SOURCE PASSAGE
━━━

RIDGEFIELD – If someone told you to get in the "backy-back," would you know where to go?

What if they asked you to put on some "woobies?"

These are the subject matter of Geof Huth’s "Words of the Family" installation at the Aldrich Museum of Contemporary Art. This piece, part of a larger exhibit called "Family," includes a dictionary and "wordex" (a Rolodex with words) of special made-up words that are used within families. The "backy-back" is "the way back of an SUV, behind the back seat" to one family, while "woobies" are "comfy, relaxation clothes" to another.

This ambitious show explores the constantly shifting nature of family life in the 21st century. Some recurring ideas include: marriage (traditional, non-traditional, and shunning of), children (to have or not to have, and how to raise), fertility (the use or waste of), sexuality, and aging. And don’t expect to see some artist’s genealogical tree tracing back to "the old country" here; these works challenge the "existence of a ‘typical’ or ‘normal’ family.’ "

The 37 artists included employ mediums from painting and sculpture, to video and installation art.

Sean Mellyn’s "It’s A Beautiful Day" is the most appealing work in the show, in both idea and execution. It is also the least controversial. A colorful eight-foot-high painting depicts a beautiful blond toddler whose forehead is literally bursting open with her fanciful, nonsensical ideas. The cartoonish sculptures (it’s 3-D) "float" out of her head and onto the wall above, while other "ideas" have procured a ladder and are climbing down to the floor below where they march toward the viewer. A watermelon-like object "crawls" with a pair of chubby toddler arms and wheels instead of legs, a milk carton has toddler arms and legs but has fallen over and "his" milk is spilling out.

━━━

WHAT TO DO
**1.** According to the exhibit review, how many artists are included in the show?
**2.** Rewrite the exhibit review starting with "The 37 artists" and going on through "is spilling out.", swapping out "toddler" for "child".

DATASET SECTION

━━━

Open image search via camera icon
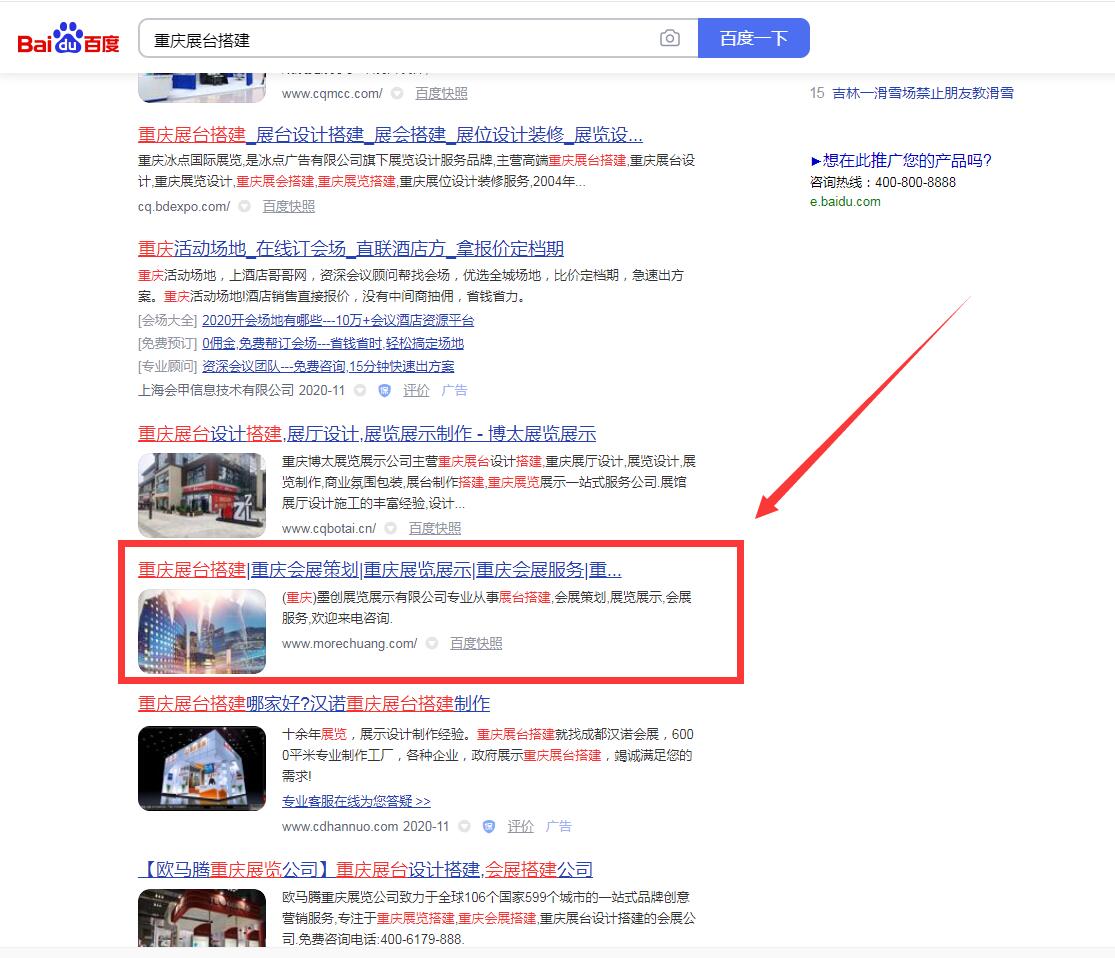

━━━

TASK-BY-TASK SOLUTIONS
**1.** 37

**2.**
The 37 artists included employ mediums from painting and sculpture, to video and installation art.

Sean Mellyn’s "It’s A Beautiful Day" is the most appealing work in the show, in both idea and execution. It is also the least controversial. A colorful eight-foot-high painting depicts a beautiful blond child whose forehead is literally bursting open with her fanciful, nonsensical ideas. The cartoonish sculptures (it’s 3-D) "float" out of her head and onto the wall above, while other "ideas" have procured a ladder and are climbing down to the floor below where they march toward the viewer. A watermelon-like object "crawls" with a pair of chubby child arms and wheels instead of legs, a milk carton has child arms and legs but has fallen over and "his" milk is spilling out.